### WORK TASK A
From the Twins piece, list the things the narrator had along while waiting at the stoplight.
### WORK TASK B
In the Twins piece, how long did the horn behind the narrator blare?
### WORK TASK C
Rewrite the stretch of the Twins piece from "The sun was" through "Time to go.", using "cow" in place of "mama".

### EXCERPTED PASSAGE
# # # #

Twins

The sun was barely cresting the ridge this morning when we saw them. Emma growled low and I told her to hush, because I wanted to hold the moment for a little while.

A huge bull moose was standing proud a hundred feet away, next to a smaller mama just pushing up from the grass.

With twins.

I’d never seen moose twins before. They were playing with each other like Labradors, rolling through the dried-up spring where they’d bedded down last night. Tiny squeaks and grunts accompanied each flop, until the mama nosed them along. Time to go.

I pulled up a couple of mornings ago to one of only three stoplights in this little town, coffee in hand and Springsteen on the radio. I was turning left onto Main Street, with one of my mares in the trailer, and the left-turn signal was red. So I waited.

A horn blared behind me, for probably 7 seconds, sending my horse into a panic. She started screaming and jumping around in the trailer, and I thought something was wrong.

Maybe the trailer door had swung open, or something was on fire.

# # # #

### SUPPLIED DATA
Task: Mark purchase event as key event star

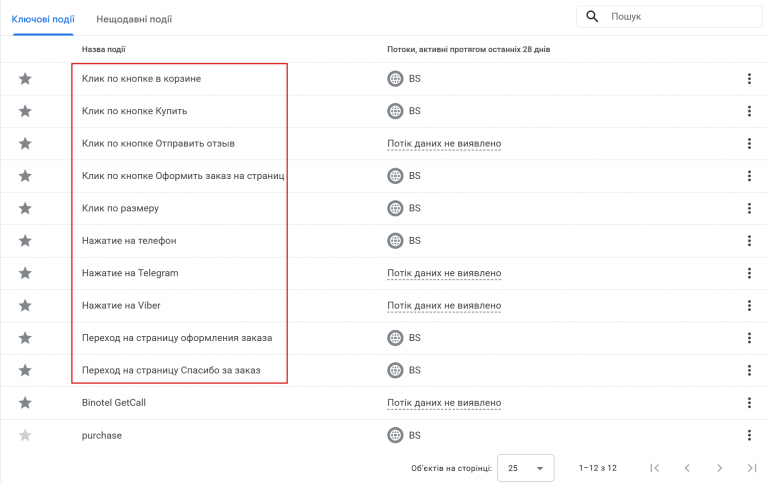Action: 25,435
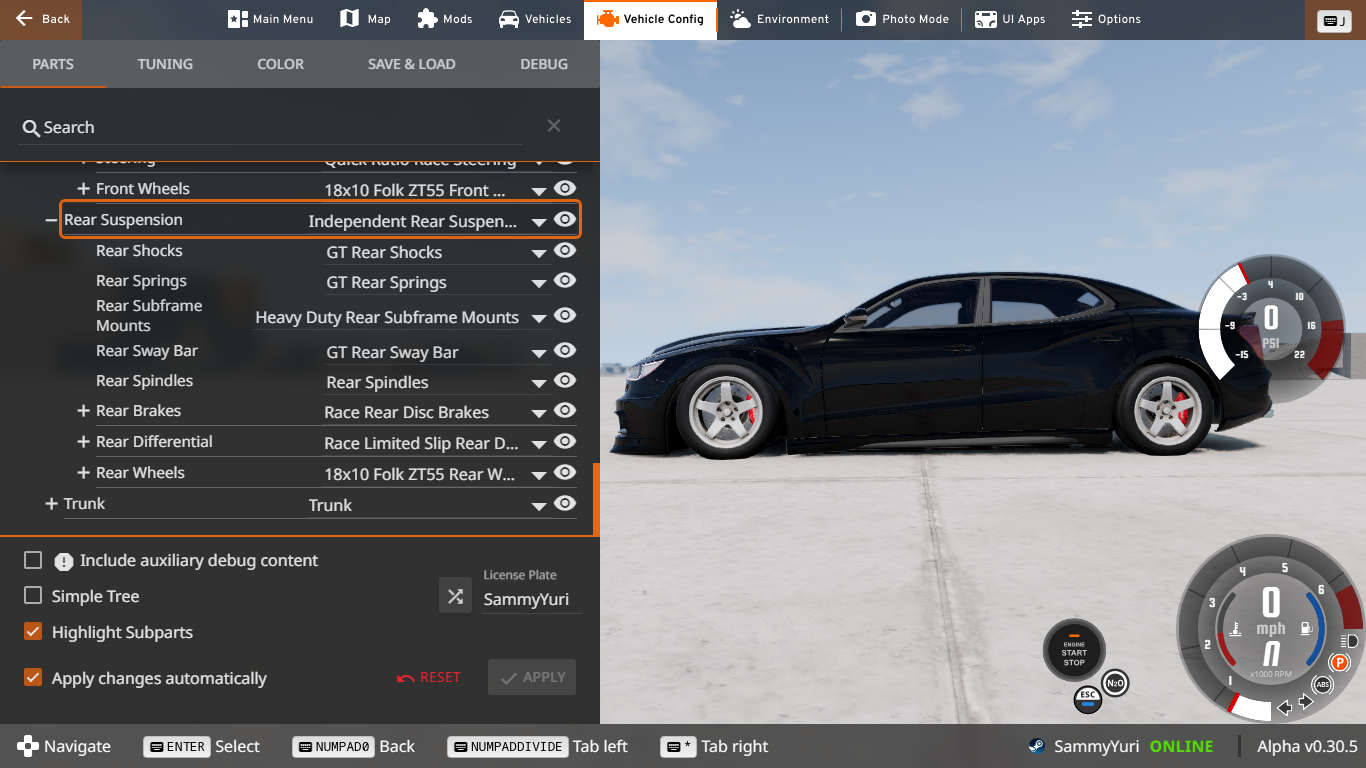
Task: Click the Vehicles icon in the toolbar
Action: tap(534, 18)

# # # #

### ANSWER SECTION A
- Coffee
- Springsteen on the radio
- One of the mares, in the trailer

### ANSWER SECTION B
Probably 7 seconds.

### ANSWER SECTION C
The sun was barely cresting the ridge this morning when we saw them. Emma growled low and I told her to hush, because I wanted to hold the moment for a little while.

A huge bull moose was standing proud a hundred feet away, next to a smaller cow just pushing up from the grass.

With twins.

I’d never seen moose twins before. They were playing with each other like Labradors, rolling through the dried-up spring where they’d bedded down last night. Tiny squeaks and grunts accompanied each flop, until the cow nosed them along. Time to go.